Javid tests positive for Covid with lockdown restrictions about to end

Health Secretary Sajid Javid has tested positive for Covid-19 less than 48 hours before lockdown restrictions come to an end in England.

Mr Javid said he took a lateral flow test on Saturday morning having felt “a bit groggy” the previous evening.

He said he was self-isolating with his family as he awaited the result of a more accurate PCR test, which will confirm whether he has contracted the virus.

In a statement posted on his Twitter feed, Mr Javid, who is fully vaccinated, said he was suffering only “mild symptoms”.

However the timing could hardly be more inopportune for the Government as it prepares for most statutory controls in England to end from Monday.

Some scientists have expressed deep misgivings over the decision to go ahead with the final step of the Government’s road map out of lockdown while infections continue to soar.

The Liberal Democrats said that Mr Javid’s positive test underlined the case for Government to rethink its plans.

HEALTH Coronavirus
(PA Graphics)

Health spokeswoman Munira Wilson said: “This shows no-one is safe from this deadly virus.

“By easing all restrictions with cases surging, they are experimenting with people’s lives.

“Right now, they are pursuing a strategy of survival of the fittest, where the young and clinically vulnerable will be left defenceless.”

There was no immediate comment from No 10 as to when the Health Secretary last met face-to-face with Boris Johnson.

NHS Test and Trace will only begin the process of tracking down his recent close contacts and telling them to self-isolate if the PCR test proves positive.

Former health secretary Jeremy Hunt
Jeremy Hunt has said social distancing rules may need to be reimposed (Aaron Chown/PA)

Mr Javid has been working from his office at the Department of Health and Social Care (DHSC) in Whitehall and was in the Commons chamber three times in the past week.

On Monday he delivered a statement on lifting lockdown, while the following day he was answering health and social care questions.
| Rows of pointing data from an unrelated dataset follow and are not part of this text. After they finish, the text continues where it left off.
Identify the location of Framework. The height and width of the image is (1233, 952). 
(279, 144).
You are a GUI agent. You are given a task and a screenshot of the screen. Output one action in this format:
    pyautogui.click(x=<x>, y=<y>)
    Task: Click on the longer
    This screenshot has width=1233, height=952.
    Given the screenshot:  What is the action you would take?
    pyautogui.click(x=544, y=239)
On on Wednesday he opened the second reading debate on the Health and Social Care Bill.

Mr Javid was only appointed to the post last month following the resignation of Matt Hancock after CCTV footage emerged showing him kissing an aide in his office in breach of social distancing rules.

He is seen by Tories as being noticeably keener than his predecessor on easing restrictions.

The disclosure of his positive test came after another Tory former health secretary Jeremy Hunt warned the Government could be forced to reimpose restrictions if cases carried on rising into the autumn.

After officials figures from Friday showed that new daily cases in the UK had exceeded 50,000 for the first time since mid-January, Mr Hunt said the NHS was in a “very serious” situation.

“The warning light on the NHS dashboard is not flashing amber, it is flashing red,” he told the BBC Radio 4 Today programme.

“I think coming into September we are almost certainly going to see infections reach a new daily peak going above the 68,000 daily level which was the previous daily record in January.

“If they are still going up as the schools are coming back I think we are going to have to reconsider some very difficult decisions. How we behave over the next few weeks will have a material difference.”

Professor John Edmunds, a member of the Government’s Scientific Advisory Group for Emergencies (Sage), said that cases could reach 100,000 a day within weeks.

He said that without the social distancing measures which brought the first two waves of the pandemic under control, the virus would continue to spread.

“I think this wave of the epidemic will be quite long and drawn out,” he told the Today programme.

“My hunch is that we are looking at a high level of incidence for a protracted period right through the summer and probably through much of the autumn.

“We are at about 50,000 (infections) a day now. The epidemic has been doubling roughly every two weeks, and so if we allow things as they are for another couple of weeks you could expect it to get to 100,000 cases a day.”